__Requirements__
- a) In the forum thread about replacement plugs for release wiring, what Radio Shack part number does Howard N give?
- b) List every distinct name that heads a post in the forum thread about replacement plugs for release wiring.

__Passage__
§ §

# Tritronics Remote Electronics



## nevercry_wolf (Jan 11, 2006)

Does anyone know where to get the electrical plugs to replace broken release wiring? My Gunners Up wiring broke and needs a new plug end.



-Wolf


----------



## jeff t. (Jul 24, 2003)

Radio Shack should have what you need. 

Jeff


----------



## Teri (Jun 25, 2003)

You can also call Gunners Up. I had a dog pull the wiring into the crate this spring and chewed the plug off. Gunners Up sent me an new wiring harness free of charge despite it being entirely my fault the wiring was eaten.

Teri Jakob


----------



## nevercry_wolf (Jan 11, 2006)

> Radio Shack should have what you need.


Amazingly enough, they carry very few electronics components these days - this is where I first checked, but they didn't have anything.


----------



## Howard N (Jan 3, 2003)

Radio Shack part number 274-283 is two each of the male plugs that fit into the Pro Control receiver. That package has two female plugs in it also but I know they sell the male plugs alone.

They are called 1/8" mono phone plugs and 1/8" mono phone jacks. I've bought several at different radio shacks.


----------



## nevercry_wolf (Jan 11, 2006)

Howard N said:


> Radio Shack part number 274-283 is two each of the male plugs that fit into the Pro Control receiver. That package has two female plugs in it also but I know they sell the male plugs alone.
> 
> They are called 1/8" mono phone plugs and 1/8" mono phone jacks. I've bought several at different radio shacks.


Thank you! - the store I went into said they carry mainly computer accessories these days.


----------



## Jay Dufour (Jan 19, 2003)

*thanks Howard*

Man that saves a bunch of trouble trying to match up the jacks.preciate it!!!


----------

§ §

__Data provided__

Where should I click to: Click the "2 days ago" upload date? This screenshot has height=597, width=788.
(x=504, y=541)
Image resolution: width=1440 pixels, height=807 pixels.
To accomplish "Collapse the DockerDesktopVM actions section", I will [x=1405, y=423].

§ §

__Answer list__
- a) 274-283

- b) nevercry_wolf, jeff t., Teri, Howard N, Jay Dufour